Um a um, todos vão desistindo de tentar encontrar respostas para aquela situação. O padre, a irmã, o irmão, e mesmo a mãe vão embora sem nenhum êxito. Quase todos abdicam daquela circunstância. Menos um, o filho.
Depois de buscar os porquês de tal feito através de histórias que constavam que seu pai havia “revelado a explicação ao homem” que aprontara a canoa, o filho decide “sem fazer véspera” sua última cartada. Questionando sua própria sanidade, condição atribuída ao pai quando decidiu sair com a canoa pelo rio, chega à margem do rio e grita ao seu pai que voltasse, pois ele tomaria seu lugar na canoa. Diferente de tudo que havia feito antes, nesse momento, seu “coração bateu no compasso do mais certo”. No entanto, ao ver que o pai correspondia ao que ele dizia, teve pavor… fugiu, correu, se tirou de lá…
Buscar o porquê do pai estar ali, talvez não fosse a melhor solução. O filho teria que experimentar o que o pai vivia. E foi isso o que quase fez.
No conto, não há resposta definida para o que é a terceira margem do rio. Da mesma forma, nunca haverá uma explicação do porquê o pai ter feito o que fez. Todavia, o que sabemos é que tal qual o pai, sempre quieto, o rio era “calado que sempre”. Da mesma forma que a ligação entre o pai e o rio era muitíssimo forte, a terceira margem do rio não pode ser pensada fora desta relação. O que o pai buscava estava muito além de uma mera excursão pelo rio. O objetivo transcendia o tangível, o visível, e até mesmo o lógico.
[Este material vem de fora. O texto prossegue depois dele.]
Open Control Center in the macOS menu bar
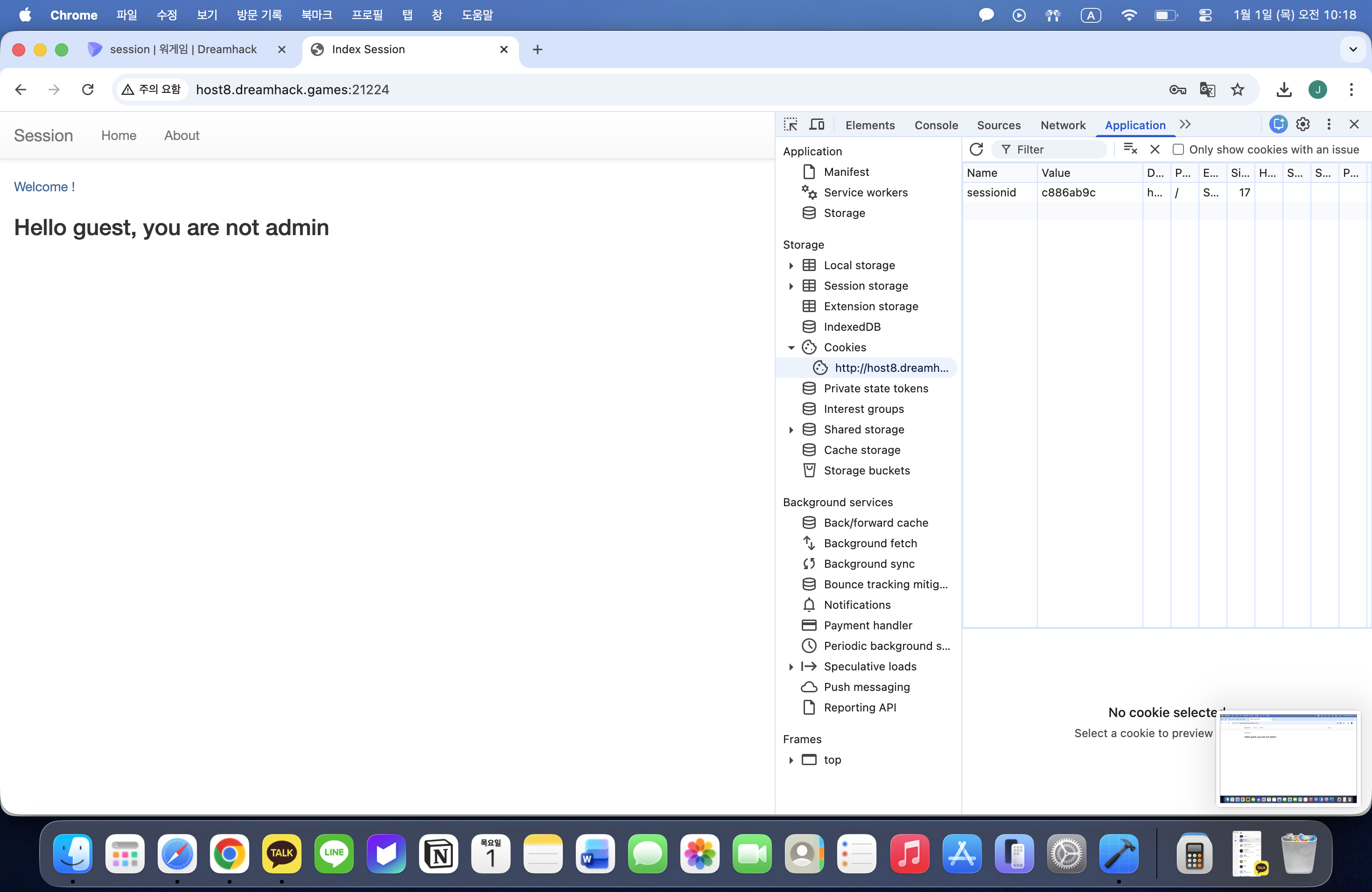This screenshot has width=1372, height=892. coord(1205,15)
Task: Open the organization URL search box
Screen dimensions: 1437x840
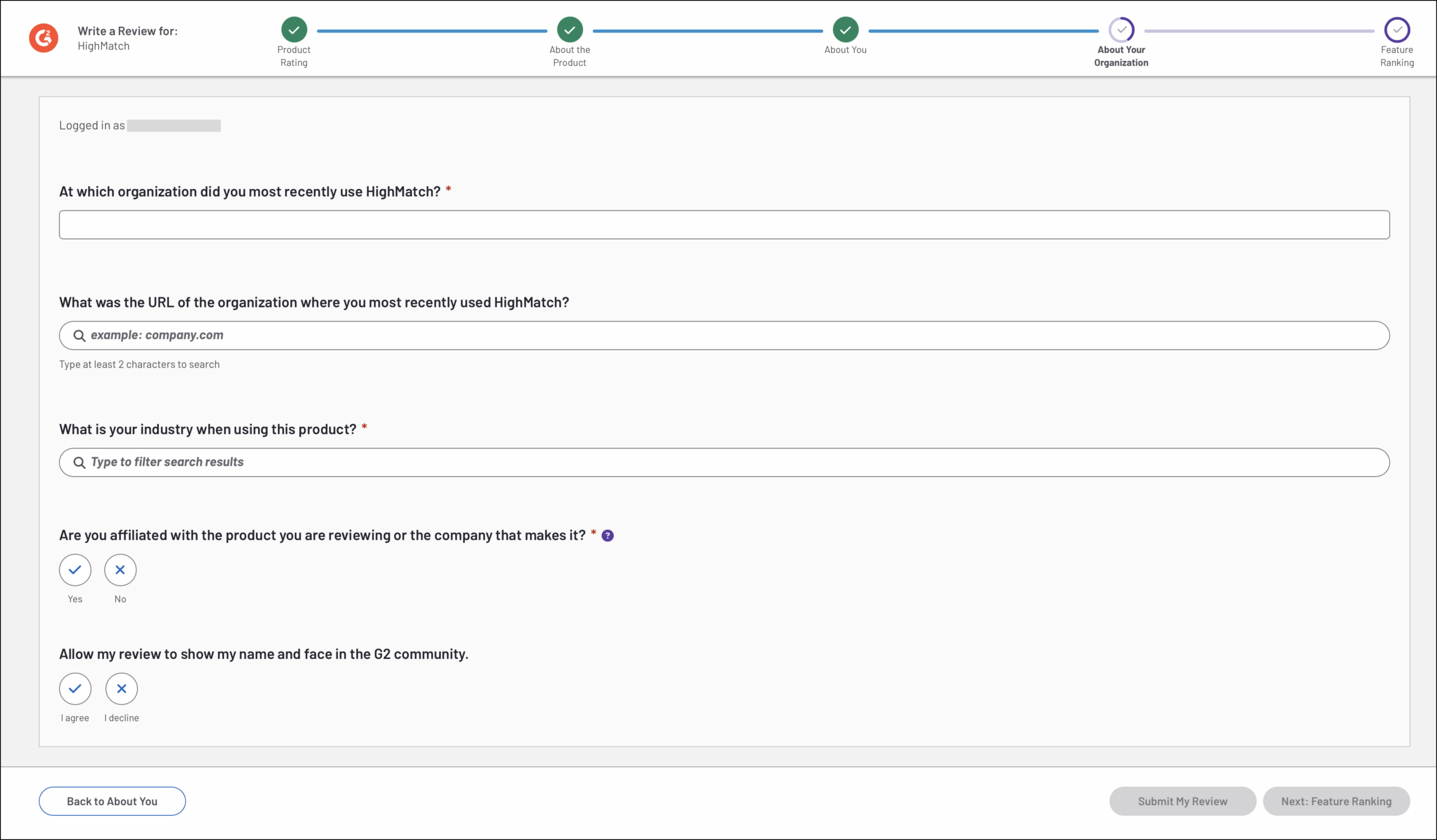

Ao buscar pelo que se sabe da existência, mas não pode ser tocado, experimento algo novo, além das margens pré-definidas e visíveis. E assim, ao experimentar, também me torno essa nova margem, que não há como ser definida, mas só experimentada. O que é a terceira margem? O que define a terceira margem? Sempre haverá esta pergunta sem resposta, para que sempre exista a terceira margem do rio.